A Juneau business owner who is cutting one of two full-time employees at her store says Gov. Frank Murkowski's decision to end annual minimum wage increases would help small businesses like hers.
But an employee making near-minimum wage who works a few shops down at the Nugget Mall says low-wage workers have to pay their bills just like everyone else.
The reaction comes in response to Murkowski's approval of a bill that reverses a measure passed by the Legislature in 2002 to annually increase the state's minimum wage to keep up with inflation.
The law, passed in 2002, increased the minimum wage from $5.65 an hour to $7.15, making it the highest minimum wage in the nation. It also established an annual adjustment to the minimum wage based on the Consumer Price Index or $1 above the federal minimum wage, whichever is higher.
That law was passed in response to a ballot initiative that would have achieved the same goals, but the Legislature returned this year and cut the inflation-proofing component of the bill.
Had the ballot initiative passed, the Legislature would have had to wait two years before making any changes to the law. But since it was passed by the Legislature and not by ballot initiative, lawmakers were able to sidestep the two-year wait.
Jim Sampson, executive president of the Alaska AFL-CIO and sponsor of the 2002 ballot initiative, said he was disappointed with the decision, but he has not decided if he will file a new initiative.
Darlene McNaughton, who owns House of Gifts in the Nugget Mall, said automatically increasing the minimum wage threatens the existence of small businesses.
"Pretty soon you are going to have a 16-year-old making what a state employee makes," she said. "I don't see where the economy could handle that. ... How does a small business handle that higher rate of pay?"
McNaughton said she already is cutting her workforce to one full-time employee because she can't afford to pay two.
"It's hard to find people that are worth minimum wage," she said.
Lacey Eriksen, 20, works part-time at Scentiments gift shop at the Nugget Mall for $8 an hour during the summer. For the rest of the year she makes $11.95 an hour running the Mac's Cache bookstore at Juneau-Douglas High School.
Eriksen said the annual increase might not have helped her much, but it would be significant to some of her co-workers who live on minimum wage year-round.
"It's not really a big thing to me because it's a part-time job," she said. "But it would be different for (my friend) because she has bills to pay."
Murkowski, like many of his Republican colleagues in the Legislature, says automatic annual increases to the minimum wage would be too harmful to business.

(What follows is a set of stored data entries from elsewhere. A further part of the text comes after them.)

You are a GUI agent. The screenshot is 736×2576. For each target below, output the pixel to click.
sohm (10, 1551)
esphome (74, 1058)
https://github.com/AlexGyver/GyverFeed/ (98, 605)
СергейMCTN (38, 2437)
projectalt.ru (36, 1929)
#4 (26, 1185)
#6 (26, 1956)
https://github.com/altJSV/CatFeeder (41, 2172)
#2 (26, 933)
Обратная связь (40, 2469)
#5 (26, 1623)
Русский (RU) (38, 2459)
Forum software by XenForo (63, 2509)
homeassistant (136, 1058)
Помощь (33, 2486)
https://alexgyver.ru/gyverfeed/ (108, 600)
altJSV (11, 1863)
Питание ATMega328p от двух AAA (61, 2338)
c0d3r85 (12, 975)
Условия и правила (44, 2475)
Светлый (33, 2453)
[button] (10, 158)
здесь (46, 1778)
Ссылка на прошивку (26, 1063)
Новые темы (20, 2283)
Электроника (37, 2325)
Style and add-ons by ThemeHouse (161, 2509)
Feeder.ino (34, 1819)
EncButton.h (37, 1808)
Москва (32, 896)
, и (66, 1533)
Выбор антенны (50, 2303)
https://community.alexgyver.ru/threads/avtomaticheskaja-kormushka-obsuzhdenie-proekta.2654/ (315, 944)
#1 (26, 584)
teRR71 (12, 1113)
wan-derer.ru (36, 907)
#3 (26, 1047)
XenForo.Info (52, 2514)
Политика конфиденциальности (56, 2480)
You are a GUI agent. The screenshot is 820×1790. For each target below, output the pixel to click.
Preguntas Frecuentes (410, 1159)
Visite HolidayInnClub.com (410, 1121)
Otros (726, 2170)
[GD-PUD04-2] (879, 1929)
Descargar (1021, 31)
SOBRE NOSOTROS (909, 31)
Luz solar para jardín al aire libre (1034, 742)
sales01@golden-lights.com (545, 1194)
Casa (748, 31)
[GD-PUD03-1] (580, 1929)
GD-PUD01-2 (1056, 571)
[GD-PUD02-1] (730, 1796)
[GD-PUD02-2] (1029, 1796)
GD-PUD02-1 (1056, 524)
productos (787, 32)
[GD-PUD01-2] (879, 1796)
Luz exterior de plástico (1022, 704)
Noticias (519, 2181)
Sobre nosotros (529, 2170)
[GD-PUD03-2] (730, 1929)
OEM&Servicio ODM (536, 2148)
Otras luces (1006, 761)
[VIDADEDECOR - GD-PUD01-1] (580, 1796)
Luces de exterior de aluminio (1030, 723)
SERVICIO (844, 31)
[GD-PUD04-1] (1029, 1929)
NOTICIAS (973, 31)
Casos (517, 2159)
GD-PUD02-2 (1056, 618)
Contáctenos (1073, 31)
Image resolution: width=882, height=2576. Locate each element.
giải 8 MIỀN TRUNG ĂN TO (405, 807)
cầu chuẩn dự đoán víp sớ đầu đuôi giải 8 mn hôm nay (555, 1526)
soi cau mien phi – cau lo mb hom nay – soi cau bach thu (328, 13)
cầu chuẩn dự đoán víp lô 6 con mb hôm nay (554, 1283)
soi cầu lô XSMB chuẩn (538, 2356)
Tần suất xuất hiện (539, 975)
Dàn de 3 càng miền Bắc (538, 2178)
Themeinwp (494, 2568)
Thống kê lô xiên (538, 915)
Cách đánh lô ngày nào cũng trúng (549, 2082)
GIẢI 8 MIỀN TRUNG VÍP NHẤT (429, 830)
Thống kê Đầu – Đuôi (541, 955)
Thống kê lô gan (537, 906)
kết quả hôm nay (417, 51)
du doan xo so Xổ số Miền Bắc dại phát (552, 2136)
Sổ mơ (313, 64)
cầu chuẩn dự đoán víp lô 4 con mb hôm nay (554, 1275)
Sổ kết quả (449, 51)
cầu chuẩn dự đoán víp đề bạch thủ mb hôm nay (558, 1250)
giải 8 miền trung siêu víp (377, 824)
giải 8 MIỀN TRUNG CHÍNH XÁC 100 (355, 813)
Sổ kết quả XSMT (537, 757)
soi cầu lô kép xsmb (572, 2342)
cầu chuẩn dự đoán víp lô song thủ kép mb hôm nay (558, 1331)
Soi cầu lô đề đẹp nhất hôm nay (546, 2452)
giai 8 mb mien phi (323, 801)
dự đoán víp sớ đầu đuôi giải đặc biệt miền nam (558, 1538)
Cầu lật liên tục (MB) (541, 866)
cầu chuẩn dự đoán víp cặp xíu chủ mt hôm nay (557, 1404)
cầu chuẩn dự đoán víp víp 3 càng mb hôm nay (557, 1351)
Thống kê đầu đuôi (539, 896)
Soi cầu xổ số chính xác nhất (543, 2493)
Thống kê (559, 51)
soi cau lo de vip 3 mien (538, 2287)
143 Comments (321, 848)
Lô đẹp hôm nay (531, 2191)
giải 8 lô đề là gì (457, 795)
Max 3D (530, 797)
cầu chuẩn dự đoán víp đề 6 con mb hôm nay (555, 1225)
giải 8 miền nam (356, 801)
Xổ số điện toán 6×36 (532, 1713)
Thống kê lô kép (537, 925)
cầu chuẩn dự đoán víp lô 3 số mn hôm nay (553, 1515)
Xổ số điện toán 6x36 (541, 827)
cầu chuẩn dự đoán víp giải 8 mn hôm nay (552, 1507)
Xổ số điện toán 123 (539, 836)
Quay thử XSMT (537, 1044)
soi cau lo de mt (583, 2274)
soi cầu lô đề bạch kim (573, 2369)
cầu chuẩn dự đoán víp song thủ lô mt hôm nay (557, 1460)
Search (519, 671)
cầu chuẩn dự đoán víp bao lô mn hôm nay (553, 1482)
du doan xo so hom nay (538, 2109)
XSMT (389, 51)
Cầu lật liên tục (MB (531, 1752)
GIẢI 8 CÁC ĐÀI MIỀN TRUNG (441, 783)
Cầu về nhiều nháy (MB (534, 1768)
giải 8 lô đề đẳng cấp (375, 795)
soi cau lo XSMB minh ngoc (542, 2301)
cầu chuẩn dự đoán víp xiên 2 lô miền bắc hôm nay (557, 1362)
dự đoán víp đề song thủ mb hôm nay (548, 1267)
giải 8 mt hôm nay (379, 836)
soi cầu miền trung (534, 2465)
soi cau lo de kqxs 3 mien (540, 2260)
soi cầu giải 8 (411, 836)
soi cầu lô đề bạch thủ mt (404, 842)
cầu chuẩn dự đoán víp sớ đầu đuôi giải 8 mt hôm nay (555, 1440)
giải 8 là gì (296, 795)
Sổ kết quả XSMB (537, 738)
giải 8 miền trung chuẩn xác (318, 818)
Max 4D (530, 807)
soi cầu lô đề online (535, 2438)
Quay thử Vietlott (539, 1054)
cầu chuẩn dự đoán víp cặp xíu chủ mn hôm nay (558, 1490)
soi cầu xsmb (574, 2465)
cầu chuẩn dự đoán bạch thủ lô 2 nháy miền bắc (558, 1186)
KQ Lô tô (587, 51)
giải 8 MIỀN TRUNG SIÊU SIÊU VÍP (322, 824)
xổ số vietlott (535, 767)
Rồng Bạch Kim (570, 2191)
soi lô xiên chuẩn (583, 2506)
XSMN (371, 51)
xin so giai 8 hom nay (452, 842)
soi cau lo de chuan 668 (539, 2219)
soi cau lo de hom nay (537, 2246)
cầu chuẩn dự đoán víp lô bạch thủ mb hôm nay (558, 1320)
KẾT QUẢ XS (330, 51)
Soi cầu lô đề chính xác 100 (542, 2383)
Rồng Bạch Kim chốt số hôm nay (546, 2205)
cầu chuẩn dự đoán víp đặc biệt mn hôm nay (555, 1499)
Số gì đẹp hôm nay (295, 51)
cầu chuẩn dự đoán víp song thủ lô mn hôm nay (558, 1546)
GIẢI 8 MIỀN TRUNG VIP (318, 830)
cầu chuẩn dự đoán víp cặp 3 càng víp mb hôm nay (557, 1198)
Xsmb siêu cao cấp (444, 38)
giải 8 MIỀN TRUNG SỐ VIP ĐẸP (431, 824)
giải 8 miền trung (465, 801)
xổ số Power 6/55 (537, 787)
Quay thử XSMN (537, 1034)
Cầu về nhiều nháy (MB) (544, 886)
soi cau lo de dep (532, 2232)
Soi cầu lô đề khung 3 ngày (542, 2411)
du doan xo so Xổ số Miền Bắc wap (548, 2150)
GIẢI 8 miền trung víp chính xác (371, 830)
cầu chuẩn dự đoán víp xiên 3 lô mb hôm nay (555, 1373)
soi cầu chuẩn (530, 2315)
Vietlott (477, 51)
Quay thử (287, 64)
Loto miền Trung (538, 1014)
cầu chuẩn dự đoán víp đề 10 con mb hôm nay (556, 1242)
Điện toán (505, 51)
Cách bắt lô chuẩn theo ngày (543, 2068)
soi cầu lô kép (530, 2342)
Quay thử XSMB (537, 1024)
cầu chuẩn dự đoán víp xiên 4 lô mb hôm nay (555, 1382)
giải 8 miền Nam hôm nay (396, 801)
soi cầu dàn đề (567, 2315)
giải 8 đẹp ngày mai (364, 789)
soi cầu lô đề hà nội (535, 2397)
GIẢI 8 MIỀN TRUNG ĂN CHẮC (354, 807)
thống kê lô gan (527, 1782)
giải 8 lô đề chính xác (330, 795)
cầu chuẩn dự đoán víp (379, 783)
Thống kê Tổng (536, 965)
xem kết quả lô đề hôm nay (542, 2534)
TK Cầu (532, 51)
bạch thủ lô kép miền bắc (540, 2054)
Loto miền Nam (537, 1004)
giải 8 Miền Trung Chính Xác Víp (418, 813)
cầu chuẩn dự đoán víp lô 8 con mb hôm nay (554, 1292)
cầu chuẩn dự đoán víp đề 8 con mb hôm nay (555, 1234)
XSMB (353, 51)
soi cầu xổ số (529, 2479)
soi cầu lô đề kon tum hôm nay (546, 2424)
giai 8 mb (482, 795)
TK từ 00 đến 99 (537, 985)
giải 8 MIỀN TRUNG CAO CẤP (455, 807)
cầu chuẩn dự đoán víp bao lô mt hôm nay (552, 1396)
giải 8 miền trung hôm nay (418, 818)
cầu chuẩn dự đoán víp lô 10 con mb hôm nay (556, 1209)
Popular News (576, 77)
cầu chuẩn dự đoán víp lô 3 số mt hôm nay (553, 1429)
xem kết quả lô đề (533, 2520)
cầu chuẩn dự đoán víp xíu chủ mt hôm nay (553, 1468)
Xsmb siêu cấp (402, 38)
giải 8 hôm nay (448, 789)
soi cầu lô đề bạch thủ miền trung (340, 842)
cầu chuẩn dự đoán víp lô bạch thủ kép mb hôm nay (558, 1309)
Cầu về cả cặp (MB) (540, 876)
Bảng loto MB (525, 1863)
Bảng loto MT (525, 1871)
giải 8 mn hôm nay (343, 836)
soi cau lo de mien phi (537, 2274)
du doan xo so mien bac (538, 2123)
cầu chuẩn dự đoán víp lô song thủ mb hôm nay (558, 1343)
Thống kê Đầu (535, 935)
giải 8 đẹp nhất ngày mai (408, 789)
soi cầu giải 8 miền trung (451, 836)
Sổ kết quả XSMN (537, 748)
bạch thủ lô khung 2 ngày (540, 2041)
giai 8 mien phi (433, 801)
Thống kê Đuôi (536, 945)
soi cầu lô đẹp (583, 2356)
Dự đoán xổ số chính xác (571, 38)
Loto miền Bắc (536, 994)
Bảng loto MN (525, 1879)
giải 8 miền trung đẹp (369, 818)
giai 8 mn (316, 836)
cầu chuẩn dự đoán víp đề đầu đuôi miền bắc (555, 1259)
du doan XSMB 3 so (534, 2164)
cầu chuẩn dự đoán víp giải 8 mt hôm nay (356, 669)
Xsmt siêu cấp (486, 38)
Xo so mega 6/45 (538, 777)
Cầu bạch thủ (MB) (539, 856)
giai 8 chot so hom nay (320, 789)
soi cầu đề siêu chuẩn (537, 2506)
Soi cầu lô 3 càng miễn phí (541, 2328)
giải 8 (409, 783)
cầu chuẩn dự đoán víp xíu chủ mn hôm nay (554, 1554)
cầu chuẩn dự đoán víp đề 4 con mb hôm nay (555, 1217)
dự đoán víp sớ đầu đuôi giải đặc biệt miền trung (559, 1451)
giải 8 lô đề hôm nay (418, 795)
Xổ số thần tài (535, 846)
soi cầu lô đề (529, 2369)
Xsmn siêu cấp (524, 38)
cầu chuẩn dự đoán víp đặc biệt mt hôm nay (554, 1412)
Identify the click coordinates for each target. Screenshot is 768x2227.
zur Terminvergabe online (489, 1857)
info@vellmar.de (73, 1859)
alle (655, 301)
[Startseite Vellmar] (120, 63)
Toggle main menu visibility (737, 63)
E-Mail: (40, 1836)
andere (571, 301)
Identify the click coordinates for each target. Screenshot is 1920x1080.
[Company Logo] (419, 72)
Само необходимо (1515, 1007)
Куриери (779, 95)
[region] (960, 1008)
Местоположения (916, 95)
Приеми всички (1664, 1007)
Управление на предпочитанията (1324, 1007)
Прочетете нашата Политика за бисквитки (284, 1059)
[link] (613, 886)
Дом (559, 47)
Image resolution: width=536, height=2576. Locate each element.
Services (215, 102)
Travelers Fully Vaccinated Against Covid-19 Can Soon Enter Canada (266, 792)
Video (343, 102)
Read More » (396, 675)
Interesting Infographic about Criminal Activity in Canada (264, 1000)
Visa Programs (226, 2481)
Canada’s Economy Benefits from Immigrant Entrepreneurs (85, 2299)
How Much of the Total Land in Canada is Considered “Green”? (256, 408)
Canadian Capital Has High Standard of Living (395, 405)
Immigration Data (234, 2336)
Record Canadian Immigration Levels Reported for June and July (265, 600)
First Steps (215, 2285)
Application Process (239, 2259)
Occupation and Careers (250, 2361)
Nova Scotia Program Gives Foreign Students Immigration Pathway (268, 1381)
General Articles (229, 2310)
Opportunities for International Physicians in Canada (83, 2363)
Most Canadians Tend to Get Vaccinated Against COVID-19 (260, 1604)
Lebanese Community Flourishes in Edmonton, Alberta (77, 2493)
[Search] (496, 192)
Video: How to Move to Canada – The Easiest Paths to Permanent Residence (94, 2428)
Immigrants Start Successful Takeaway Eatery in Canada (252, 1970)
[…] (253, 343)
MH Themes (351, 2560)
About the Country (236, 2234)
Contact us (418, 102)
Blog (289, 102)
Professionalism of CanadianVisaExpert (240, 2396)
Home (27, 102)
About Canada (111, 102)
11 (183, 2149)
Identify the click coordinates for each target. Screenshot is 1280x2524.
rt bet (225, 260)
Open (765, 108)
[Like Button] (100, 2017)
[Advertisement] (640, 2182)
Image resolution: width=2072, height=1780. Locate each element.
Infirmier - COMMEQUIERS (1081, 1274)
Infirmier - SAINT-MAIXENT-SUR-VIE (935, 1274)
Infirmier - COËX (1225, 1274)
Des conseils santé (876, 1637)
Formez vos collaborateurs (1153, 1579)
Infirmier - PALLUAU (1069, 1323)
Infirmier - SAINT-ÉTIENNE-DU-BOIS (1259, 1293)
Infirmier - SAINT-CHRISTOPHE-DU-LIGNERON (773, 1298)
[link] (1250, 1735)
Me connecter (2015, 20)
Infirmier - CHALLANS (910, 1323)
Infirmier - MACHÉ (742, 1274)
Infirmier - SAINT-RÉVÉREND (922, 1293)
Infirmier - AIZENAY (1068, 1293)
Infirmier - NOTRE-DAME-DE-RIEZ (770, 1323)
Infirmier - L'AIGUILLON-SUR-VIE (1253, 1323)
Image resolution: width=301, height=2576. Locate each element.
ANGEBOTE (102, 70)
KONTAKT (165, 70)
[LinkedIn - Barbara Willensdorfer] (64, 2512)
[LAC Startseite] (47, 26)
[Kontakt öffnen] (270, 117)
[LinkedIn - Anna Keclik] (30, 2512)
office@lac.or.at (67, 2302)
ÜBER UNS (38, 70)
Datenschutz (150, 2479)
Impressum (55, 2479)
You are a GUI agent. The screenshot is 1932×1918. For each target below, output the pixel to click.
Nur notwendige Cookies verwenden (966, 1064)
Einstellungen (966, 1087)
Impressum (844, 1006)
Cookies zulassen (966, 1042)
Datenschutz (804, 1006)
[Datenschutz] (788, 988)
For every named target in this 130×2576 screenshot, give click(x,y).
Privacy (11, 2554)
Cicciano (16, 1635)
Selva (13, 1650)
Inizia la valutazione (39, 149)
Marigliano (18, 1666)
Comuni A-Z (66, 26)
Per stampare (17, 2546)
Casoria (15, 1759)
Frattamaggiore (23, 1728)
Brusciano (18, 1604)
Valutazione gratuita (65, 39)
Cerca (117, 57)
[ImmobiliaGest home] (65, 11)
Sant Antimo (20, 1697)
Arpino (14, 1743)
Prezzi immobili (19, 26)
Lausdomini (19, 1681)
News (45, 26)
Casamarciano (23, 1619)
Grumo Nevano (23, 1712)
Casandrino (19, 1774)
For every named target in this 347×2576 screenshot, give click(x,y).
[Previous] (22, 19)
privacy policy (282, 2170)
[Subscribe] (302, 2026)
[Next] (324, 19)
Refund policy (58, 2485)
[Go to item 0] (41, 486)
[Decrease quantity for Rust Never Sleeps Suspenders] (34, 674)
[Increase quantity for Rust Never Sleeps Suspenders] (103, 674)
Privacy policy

"We are concerned with the long-term effects an automatic adjustment could have on smaller employers, such as those in fisheries, tourism, food service and retail stores," Murkowski said in a prepared statement. "The result would likely be fewer entry-level jobs in these areas, and less ability for small, local companies to expand and create new economic and employment opportunities."
Murkowski spokesman John Manly said the governor also signed the bill despite concerns that automatically increasing the minimum wage would undermine the public process and prevent individuals from speaking out on wage increases.
Jim Sampson, executive president for the Alaska AFL-CIO, said that the Legislature's decision to overturn the bill, signed in 2002 in response to the citizens' initiative, undermines the will of the people.
"They made a deal behind closed doors to pass it so voters couldn't vote on it, and then come back and make substantial changes," Sampson said. "People need to be concerned about how this impacts the initiative process."
Sampson said the ballot initiative was filed in 2002 after years of asking state lawmakers to address the issue. He noted that initiative sponsors decided to add the inflation-proofing component because of the Legislature's unwillingness to address the issue in the past.
"We put the CPI in so we wouldn't have to keep going back," he said.